__Requirements__:
• a. According to the text about the Harlem Children's Zone, what problems facing poor families was the project founded to address?
• b. Continue the text about Geoffrey Canada and the Harlem Children's Zone from where it stops.

··· Text segment

Sticking with education because it is so important to our children, to our lives and to our future, there are a man and a project in Harlem that deserve to join the ranks of those who are changing the world.

Like Sal KahnGeoffrey Canada believes in the power of education so much that he has given his life to it.  Unlike Kahn, who uses the internet to reach as many people as possible, Canada’s quest is more focused and more personal.

Canada is the man behind The Harlem Children’s Zone Project (HCZ).

Founded 20 years ago as a program to address problems that poor families in this drug-riddled neighborhood were facing —  crumbling apartments, failing schools, violent crime and chronic health problems, HCZ grew into a life-changing force.

At the outset, the project centered on classroom education but Geoffrey Canada recognized early that this approach was not working. What they were teaching children inside classrooms just couldn’t counter what those same children learned about in the street, every day — drugs, shooting deaths, dire poverty.

······
··· Entries shown

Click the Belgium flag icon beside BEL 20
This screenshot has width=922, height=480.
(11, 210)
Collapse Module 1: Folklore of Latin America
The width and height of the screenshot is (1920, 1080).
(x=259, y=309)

······
··· Entries shown

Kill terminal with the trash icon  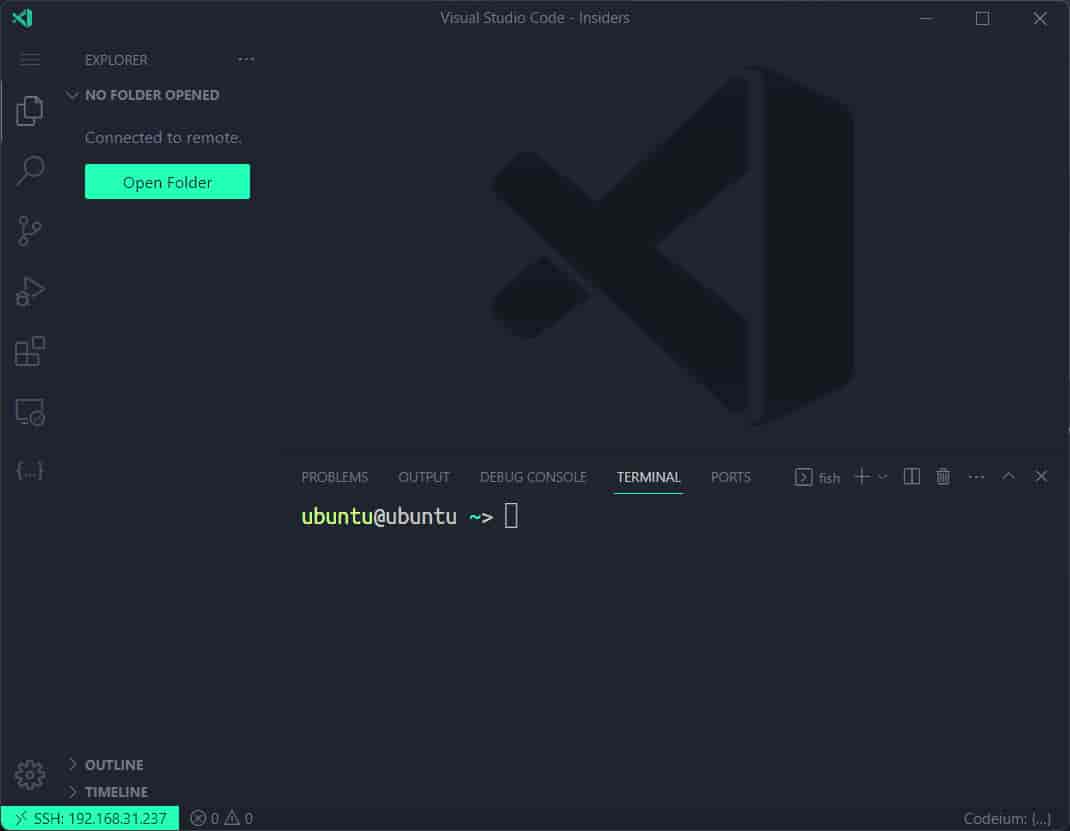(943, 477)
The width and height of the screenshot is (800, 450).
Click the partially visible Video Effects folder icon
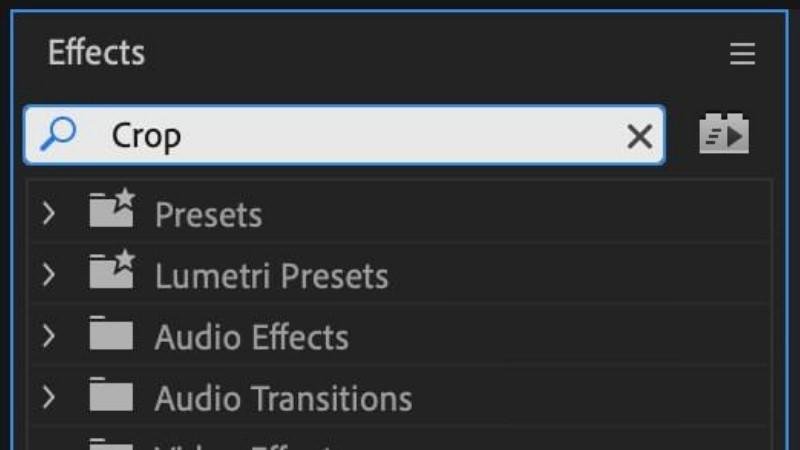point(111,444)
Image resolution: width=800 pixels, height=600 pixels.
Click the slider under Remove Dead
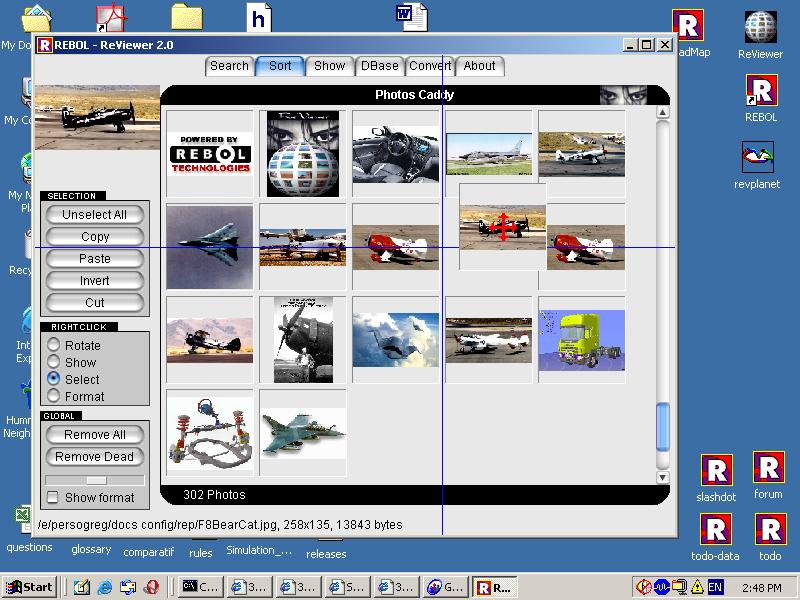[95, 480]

······

__Results of the exercise__:
• a. Crumbling apartments, failing schools, violent crime and chronic health problems.

• b.
That realization led Canada to look at the whole picture, the child within the community. It also led to expanded efforts to include after school services to kids as well as programs on parenting, early-childhood development, mental health counseling and drug and alcohol counseling for parents and care givers.

Understanding that education alone would not save these children from repeating their parents’ history, one of the  primary objectives of the overall project became “…to create a critical mass of adults around them who understand what it takes to help children succeed.”

Dubbed, “…one of the most ambitious social experiments of our time” by the New York Times, The Harlem Children’s Zone Project started with one block in that city; today it covers 100 city blocks and touches the lives of 8,000 children and 6,000 parents.

Based on HCZ’s data that show that it’s  impossible to separate education in the classroom from education in the streets, Harlem Children’s Project has also become the template for President Obama’s Promise Neighborhoods program.

Geoffrey Canada is definitely changing the world, one child at a time.

On a personal note, as someone who pays an enormous amount of school taxes, as a person who is in the process of being disenfranchised by the autonomous school board in our district, I will say here, now, that I would gladly pay my school taxes to help support a Promise Neighborhood program.

I would even pay them to support HCZ because I know that the dollars going into these programs help teach children and adults how to live better, healthier lives.  The dollars in our district seem to go to larger administration buildings and bigger salaries for the people who work in them.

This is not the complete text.